WORK TASK:
Whatever pictures the entries hold, omit them, and output exactly the lines from the one containing "Click the Twitter for iPhone source link" through the final line.

(DATA RECORDS)

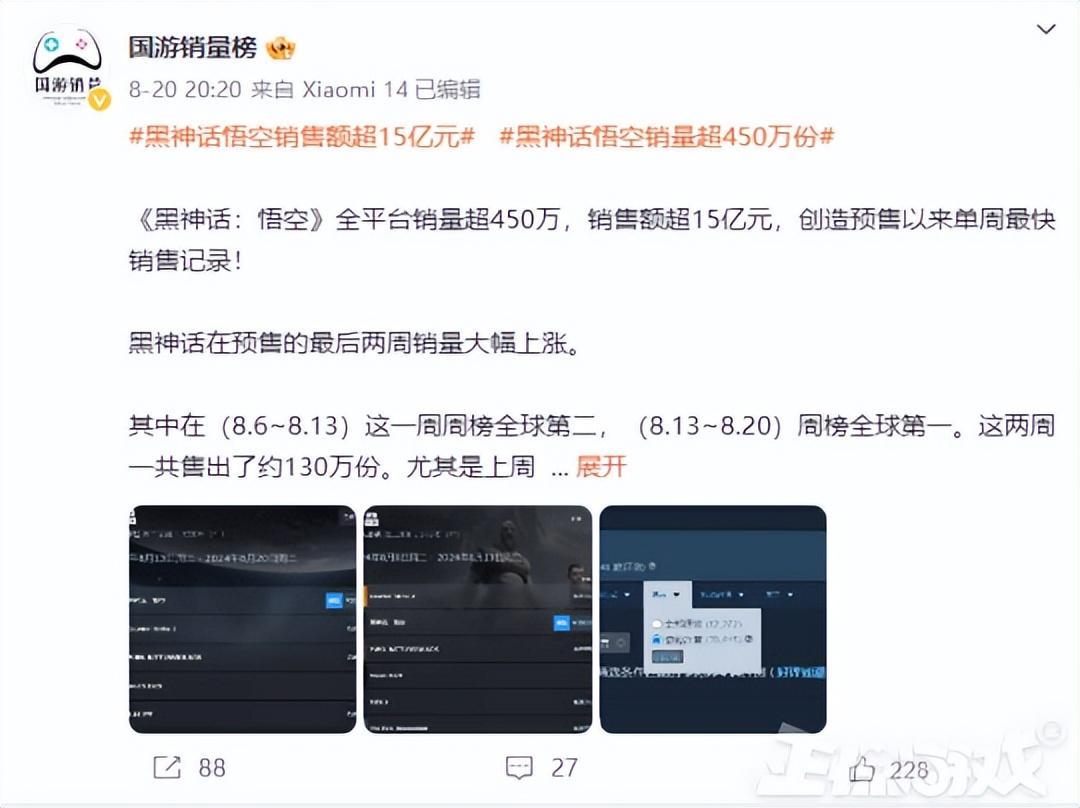Click the repost count 88

click(212, 768)
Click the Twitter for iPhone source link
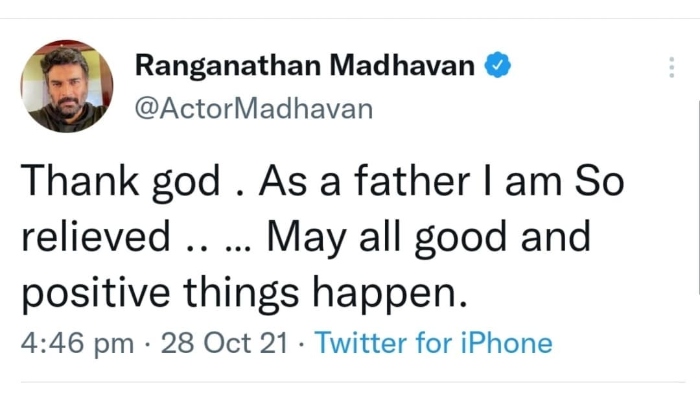The height and width of the screenshot is (400, 700). 433,343
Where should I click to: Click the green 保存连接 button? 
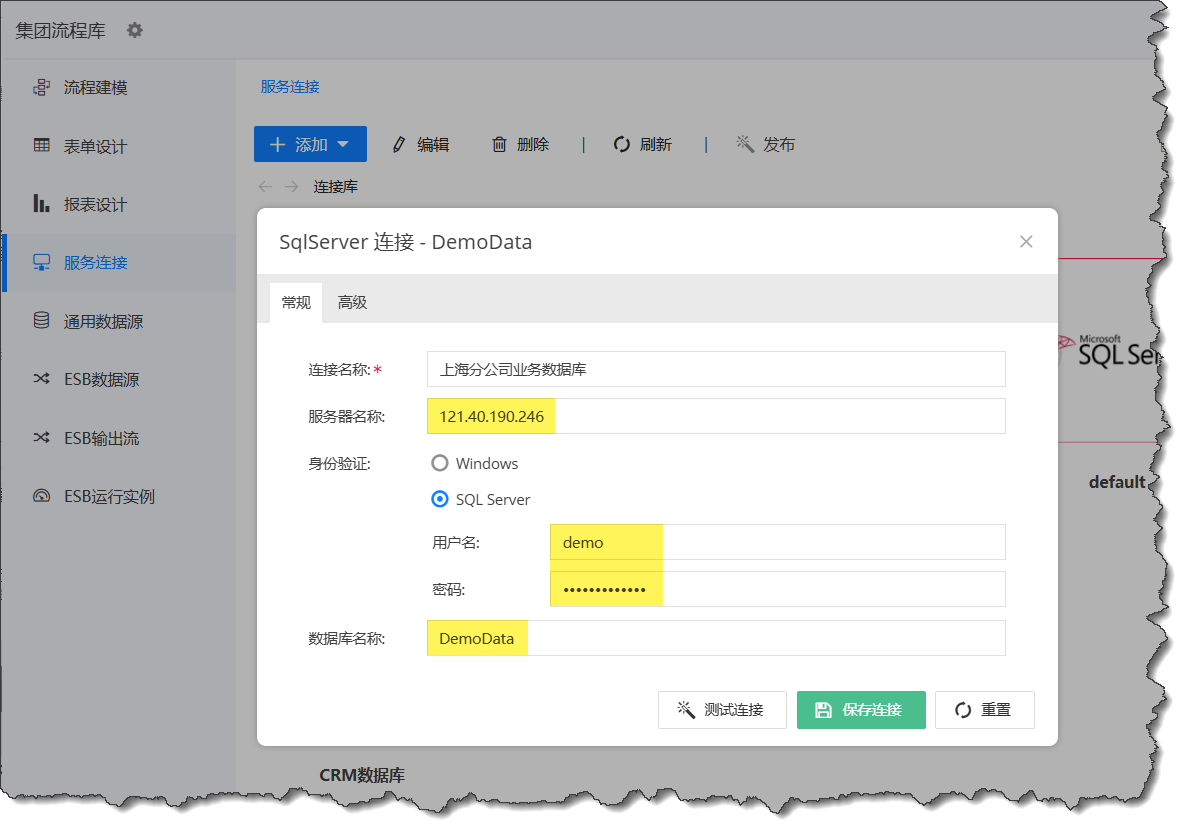pos(860,710)
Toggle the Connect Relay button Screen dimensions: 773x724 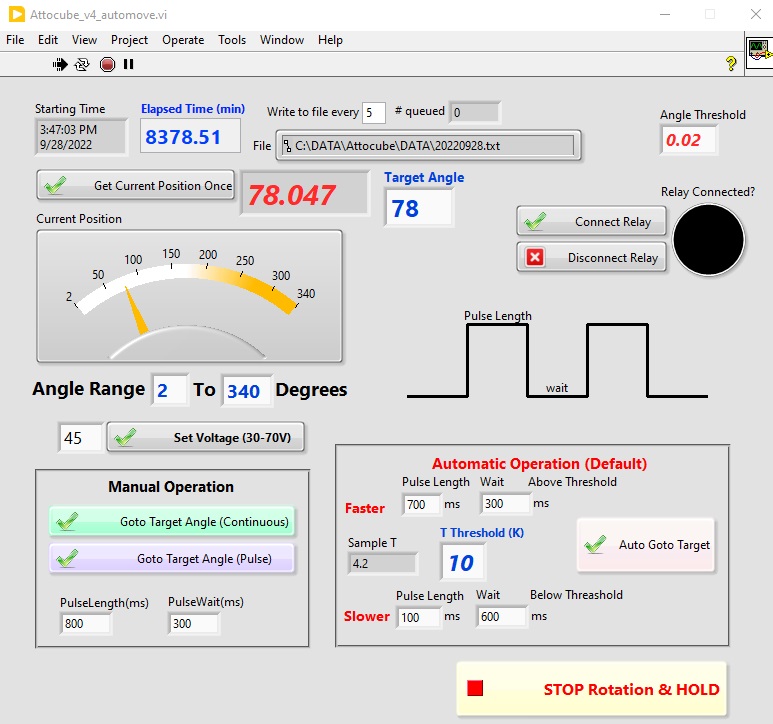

(End DATA RECORDS)

RESPONSE TO THIS EXERCISE:
Click the Twitter for iPhone source link
The height and width of the screenshot is (400, 700). 433,343
Where should I click to: Click the green 保存连接 button? 
pos(860,710)
Toggle the Connect Relay button Screen dimensions: 773x724 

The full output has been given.